Given a set of candidate numbers (candidates) (without duplicates) and a target number (target), find all unique combinations in candidateswhere the candidate numbers sums to target.
The same repeated number may be chosen from candidates unlimited number of times.
Note:
All numbers (including target) will be positive integers.
The solution set must not contain duplicate combinations.
Example 1

Input: candidates = [2,3,6,7], target = 7,
A solution set is:
[
[7],
[2,2,3]
]

Solution

class Solution {
	private List<List<Integer>> res;
	public List<List<Integer>> combinationSum(int[] candidates, int target) {
		this.res = new LinkedList<List<Integer>>();
		ArrayList<Integer> store = new ArrayList<Integer>();
		dfs(store, candidates, target, 0);
		return res;
	}
	public void dfs(ArrayList<Integer> store, int[] candidates, int target, int star) {
		if (target == 0) {
			this.res.add((List<Integer>)store.clone());
			return;
		}
		if (target < 0) {
			return;
		}
		for (int i = star; i < candidates.length; i++) {
			store.add(candidates[i]);
			dfs(store, candidates, target - candidates[i], i);
			store.remove(store.size()-1);
		}
		// why i should start form star instead of just 0?
		// because in that way, there'll be infinite loop
	}
}

Similar Problem

You can win three kinds of basketball points, 1 point, 2 points, and 3 points. Given a total score n, print out all the combination to compose n.

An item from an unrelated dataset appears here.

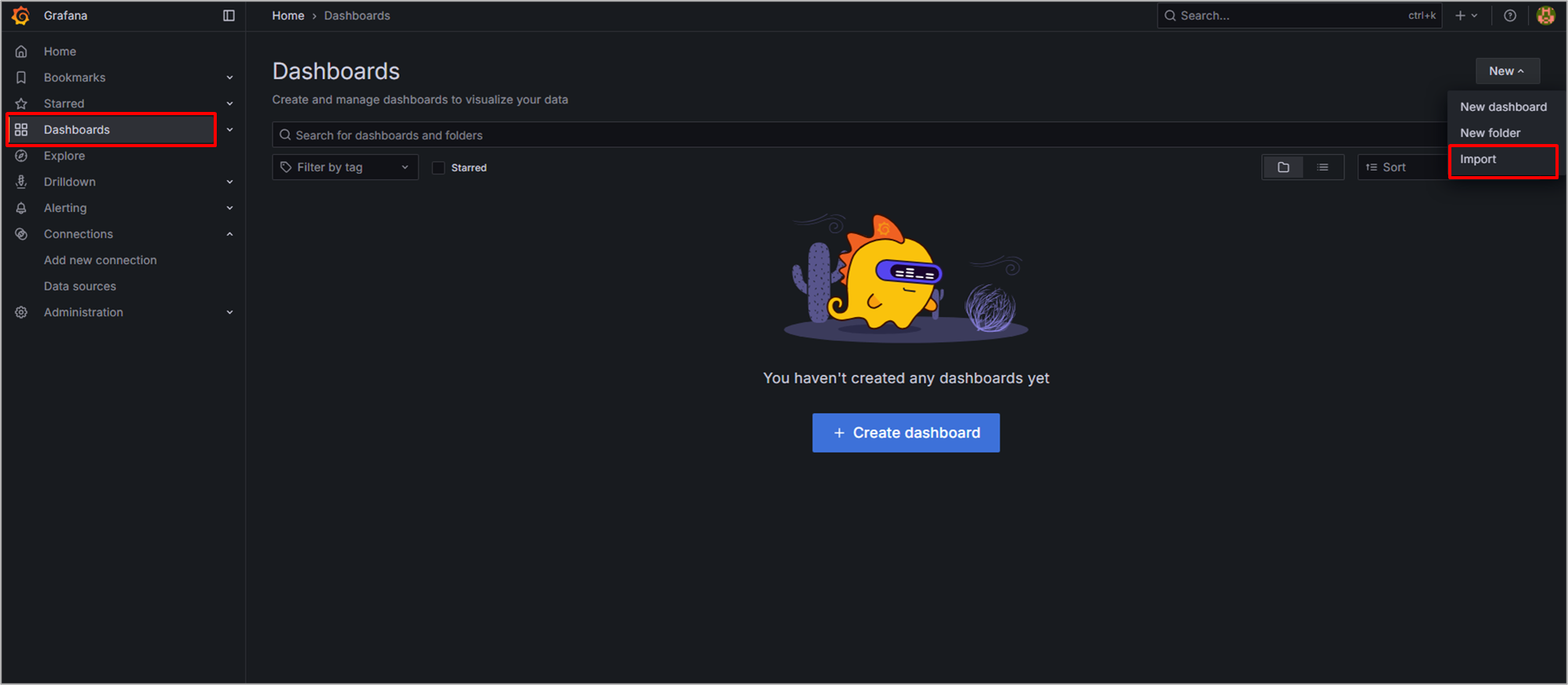This screenshot has width=1568, height=685.
Task: Expand the Administration section chevron
Action: pos(229,312)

1. At first position we can have three numbers 1 or 2 or 3.
2. First put 1 at first position and recursively call for n-1.
3. Then put 2 at first position and recursively call for n-2.
4. Then put 3 at first position and recursively call for n-3.
5. If n becomes 0 then we have formed a combination that compose n, so print the current combination.

Combine Sum II

Given a collection of candidate numbers (candidates) and a target number (target), find all unique combinations in candidateswhere the candidate numbers sums to target.
Each number in candidatesmay only be used once in the combination.
Note:
All numbers (including target) will be positive integers.
The solution set must not contain duplicate combinations.
Example 1:

Input: candidates = [10,1,2,7,6,1,5], target = 8,
A solution set is:
[
[1, 7],
[1, 2, 5],
[2, 6],
[1, 1, 6]
]

class Solution {
	private List<List<Integer>> res;
	public List<List<Integer>> combinationSum2(int[] candidates, int target) {
		this.res = new LinkedList<List<Integer>>(); // here we must use LinkedList becasue List is an abstract structure
		ArrayList<Integer> store = new ArrayList<Integer>();
		Arrays.sort(candidates); // why we must sort it before the dfs?
	}
	public viod dfs(int[] candidates, int target, ArrayList<Integer> store, int star){
		if (target == 0) {
			this.res.add((List<Integer>)store.clone());
			return;
		}
		if (target < 0) {
			return;
		}
		for (int i = star; i < candidates.length; i++) {
			if (candidates[i] > target) {
				break;
			}
			store.add(candidates[i]);
			dfs(candidates, target - candidates[i], store, i + 1);
			// here we must use i + 1 instead of i++
			store.remove(store.size()-1);
			while (i + 1 < candiates.length && candidates[i] == candidates[]) {
				i++;
			}
		}
	}
}

Extra thinking…

Print all combination of coins that can sum up to a total value k
E.g. total value k = 99 cents
coin value = 25, 10, 5, 1 cent